Weldon’s PanTender and Lid-Tender use 4- and 6-axis robots for stacking/unstacking pans, and in some cases, engineers can configure the system so that one robot rather than two can run a single line, according to Mr. Gales.

AMF recently developed a robotic pan/lid stacking and unstacking system that can be used for isolated stacking and unstacking as well as in conjunction with AS/RS solutions. It developed a lightweight, multimagnet EOAT that provides ease of adjustment on magnet positioning and includes miss-pick detection in the event a pan or lid does not fully engage onto the EOAT, according to Mr. Lomerson.

MINIMIZING DAMAGE.

AMF also provides a more conventional pan storage system, and improvements to this equipment include stack management feed and lift features, magnet head movements both permanent and electro magnet styles and magnet cover kits.

Turkington manufactures an electric pan stacker and unstacker that operates with pan trucks or an AS/ RS equipment. A robotic pick-andplace style stacker and unstacker is also available. “We also offer a gantry-style system with automated storage and retrieval of pans and an inline tiered stack and unstack system,” Mr. Hankins said. “In addition to the unit machines, we offer a conveying system that is modular in design, quiet and easy to maintain.”

Turkington has focused on minimizing damage to pans, he added. “We use plastic modular belt in most applications because it does reduce wear and tear, is less noisy and easily maintained,” Mr. Hankins observed. “We also design our controls system to aid in the reduction of noise and wear and tear on pans. Our engineering group surveyed key customers a few years ago to find out what they wanted in an automated pan system, and these were the results.”

All pan-handling equipment should be designed to minimize pan damage so reglazing can be scheduled based on the number of passes a pan makes through the oven, according to Mr. Gales. “Motion of the pan shuttle is inverter controlled for smooth starts and stops,” he explained. “This minimizes the chance that pan stacks fall over during transit. Inventory control of pans in the storage rack ensures that all pans are used evenly. Manual systems could keep using the same pan trucks over and over and actually send out pans for reglazing that have not been used very many times.”

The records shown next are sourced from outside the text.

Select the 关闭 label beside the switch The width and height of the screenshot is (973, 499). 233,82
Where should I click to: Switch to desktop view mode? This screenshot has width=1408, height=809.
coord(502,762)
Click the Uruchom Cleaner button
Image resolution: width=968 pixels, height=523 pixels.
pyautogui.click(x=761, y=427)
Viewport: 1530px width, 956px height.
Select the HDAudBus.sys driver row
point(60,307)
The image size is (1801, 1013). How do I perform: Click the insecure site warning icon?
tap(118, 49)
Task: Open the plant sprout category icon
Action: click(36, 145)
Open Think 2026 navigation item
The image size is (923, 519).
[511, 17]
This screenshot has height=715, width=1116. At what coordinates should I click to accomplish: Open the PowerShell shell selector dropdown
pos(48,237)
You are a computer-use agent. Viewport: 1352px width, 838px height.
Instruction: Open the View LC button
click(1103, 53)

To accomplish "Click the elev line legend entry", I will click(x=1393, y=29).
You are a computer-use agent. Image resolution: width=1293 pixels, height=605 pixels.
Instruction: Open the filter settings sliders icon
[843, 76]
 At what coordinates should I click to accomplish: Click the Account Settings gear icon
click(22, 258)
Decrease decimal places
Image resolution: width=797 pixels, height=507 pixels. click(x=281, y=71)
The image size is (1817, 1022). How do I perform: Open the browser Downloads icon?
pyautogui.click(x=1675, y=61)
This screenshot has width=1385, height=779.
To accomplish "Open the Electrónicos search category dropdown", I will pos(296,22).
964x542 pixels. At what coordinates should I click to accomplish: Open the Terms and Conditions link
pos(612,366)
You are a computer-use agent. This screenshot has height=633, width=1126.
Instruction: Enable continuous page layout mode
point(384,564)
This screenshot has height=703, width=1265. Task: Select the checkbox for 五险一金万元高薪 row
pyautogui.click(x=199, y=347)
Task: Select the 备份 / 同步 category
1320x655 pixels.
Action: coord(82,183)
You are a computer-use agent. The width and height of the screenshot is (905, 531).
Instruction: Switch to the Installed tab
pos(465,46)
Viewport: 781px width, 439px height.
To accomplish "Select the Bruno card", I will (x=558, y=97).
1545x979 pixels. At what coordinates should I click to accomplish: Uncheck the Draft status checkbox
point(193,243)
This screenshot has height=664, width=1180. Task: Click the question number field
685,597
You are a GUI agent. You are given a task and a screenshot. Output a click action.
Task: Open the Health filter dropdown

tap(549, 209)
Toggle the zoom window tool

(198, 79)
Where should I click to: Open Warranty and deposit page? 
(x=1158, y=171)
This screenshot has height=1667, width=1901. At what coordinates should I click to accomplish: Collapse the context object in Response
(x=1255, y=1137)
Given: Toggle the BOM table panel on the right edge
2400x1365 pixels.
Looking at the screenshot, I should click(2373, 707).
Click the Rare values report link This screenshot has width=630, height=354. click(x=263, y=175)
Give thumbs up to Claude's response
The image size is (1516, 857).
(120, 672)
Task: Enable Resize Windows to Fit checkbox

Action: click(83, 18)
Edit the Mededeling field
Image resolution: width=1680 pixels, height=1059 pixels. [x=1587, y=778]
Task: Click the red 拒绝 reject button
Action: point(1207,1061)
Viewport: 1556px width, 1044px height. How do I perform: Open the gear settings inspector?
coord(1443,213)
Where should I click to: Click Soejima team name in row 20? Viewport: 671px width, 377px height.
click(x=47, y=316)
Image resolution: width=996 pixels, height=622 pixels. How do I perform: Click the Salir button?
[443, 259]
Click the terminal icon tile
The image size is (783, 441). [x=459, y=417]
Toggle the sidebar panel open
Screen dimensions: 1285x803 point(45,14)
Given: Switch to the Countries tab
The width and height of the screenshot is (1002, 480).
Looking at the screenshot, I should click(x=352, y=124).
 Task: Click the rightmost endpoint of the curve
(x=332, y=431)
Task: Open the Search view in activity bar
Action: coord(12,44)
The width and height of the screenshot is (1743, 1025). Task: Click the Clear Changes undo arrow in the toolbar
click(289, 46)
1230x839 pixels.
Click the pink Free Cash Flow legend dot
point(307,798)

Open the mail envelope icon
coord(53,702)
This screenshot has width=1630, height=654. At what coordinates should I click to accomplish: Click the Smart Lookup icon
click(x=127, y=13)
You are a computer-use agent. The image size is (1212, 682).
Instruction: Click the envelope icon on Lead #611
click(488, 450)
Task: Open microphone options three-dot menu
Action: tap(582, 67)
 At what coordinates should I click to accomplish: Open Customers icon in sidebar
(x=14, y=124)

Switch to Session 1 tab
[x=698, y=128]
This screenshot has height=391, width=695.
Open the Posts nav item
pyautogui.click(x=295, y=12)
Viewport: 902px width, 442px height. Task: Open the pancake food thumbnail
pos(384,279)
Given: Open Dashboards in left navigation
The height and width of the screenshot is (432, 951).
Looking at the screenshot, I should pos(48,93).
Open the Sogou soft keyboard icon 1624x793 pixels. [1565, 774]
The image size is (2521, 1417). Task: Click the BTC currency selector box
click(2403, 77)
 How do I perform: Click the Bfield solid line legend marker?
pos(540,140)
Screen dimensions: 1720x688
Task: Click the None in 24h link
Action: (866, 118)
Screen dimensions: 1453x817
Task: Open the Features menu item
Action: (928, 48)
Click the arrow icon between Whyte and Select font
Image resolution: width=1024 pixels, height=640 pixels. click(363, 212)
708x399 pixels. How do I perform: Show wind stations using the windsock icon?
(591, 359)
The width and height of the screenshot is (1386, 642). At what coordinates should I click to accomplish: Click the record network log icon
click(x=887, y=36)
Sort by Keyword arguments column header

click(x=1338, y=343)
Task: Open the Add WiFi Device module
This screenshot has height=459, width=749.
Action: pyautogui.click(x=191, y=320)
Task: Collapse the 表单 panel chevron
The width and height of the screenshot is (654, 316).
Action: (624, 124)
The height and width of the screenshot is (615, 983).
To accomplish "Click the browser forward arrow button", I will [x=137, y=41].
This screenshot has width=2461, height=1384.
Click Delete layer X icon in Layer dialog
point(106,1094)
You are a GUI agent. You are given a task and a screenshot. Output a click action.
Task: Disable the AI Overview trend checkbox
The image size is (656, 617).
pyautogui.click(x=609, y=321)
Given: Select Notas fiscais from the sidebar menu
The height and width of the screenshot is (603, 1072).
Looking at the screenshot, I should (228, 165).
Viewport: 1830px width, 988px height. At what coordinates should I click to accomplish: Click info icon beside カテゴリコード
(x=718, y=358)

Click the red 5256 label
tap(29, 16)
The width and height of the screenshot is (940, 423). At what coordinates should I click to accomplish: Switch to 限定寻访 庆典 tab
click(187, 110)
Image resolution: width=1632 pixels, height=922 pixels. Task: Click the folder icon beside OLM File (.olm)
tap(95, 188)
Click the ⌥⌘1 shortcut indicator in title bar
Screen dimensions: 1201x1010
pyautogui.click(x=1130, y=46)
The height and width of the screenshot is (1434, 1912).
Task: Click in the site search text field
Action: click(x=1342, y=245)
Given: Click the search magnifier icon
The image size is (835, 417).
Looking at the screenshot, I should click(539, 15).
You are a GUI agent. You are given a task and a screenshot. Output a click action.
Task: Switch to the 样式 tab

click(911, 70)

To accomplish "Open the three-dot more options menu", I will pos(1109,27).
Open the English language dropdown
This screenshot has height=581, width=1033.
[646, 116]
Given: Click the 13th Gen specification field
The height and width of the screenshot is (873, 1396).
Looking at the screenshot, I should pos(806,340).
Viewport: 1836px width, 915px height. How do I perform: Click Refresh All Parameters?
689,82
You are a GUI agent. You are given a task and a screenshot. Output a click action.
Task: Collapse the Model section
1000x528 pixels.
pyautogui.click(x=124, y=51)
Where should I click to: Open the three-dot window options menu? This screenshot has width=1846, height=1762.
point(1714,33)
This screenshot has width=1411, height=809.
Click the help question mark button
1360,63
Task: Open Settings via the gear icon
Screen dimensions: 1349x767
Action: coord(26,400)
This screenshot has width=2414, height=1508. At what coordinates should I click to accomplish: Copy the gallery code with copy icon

Workhorse introduced a new Pan Inverter-Cleaner this year. “The Pan Inverter-Cleaner combines two technologies into a single machine to provide a high-efficiency pan cleaning method for each production cycle,” Mr. Mentch said.“It not only provides a thorough cleaning but also has the ability to discharge the pans upright for recirculation back to makeup or inverted for pan stacking in a more clean and stable manner.”

DETERMINING ROI.

The return on investment (ROI) for pan systems must include calculations for the less visible items such as repetitivemotion injuries as well as back, arm, hand and feet injuries, according to Mr. Lomerson. In addition to more obvious labor savings, bakeries have to take into consideration general safety issues, pan damage costs and inconsistent process flow that leads to lost production, he added.“Each plant has its own benchmark for capital investment rules on ROI,” Mr. Lomerson concluded. “The range can vary anywhere between 1 to 2.5 years.”

According to Mr. Hankins, most bakers tell Turkington USA that ROI needs to be in the 18 to 36 month range. “Each project is different, but we look at labor savings, reduction of lost product, reduced maintenance and upkeep and improved quality,” he said. “Labor savings and product loss are almost always a key part of the plan when ROI is calculated.”

Automated pan management and storage/retrieval systems are practically a necessity in today’s highspeed operations, and suppliers have a wide variety of systems from which bakers can choose to best suit their needs.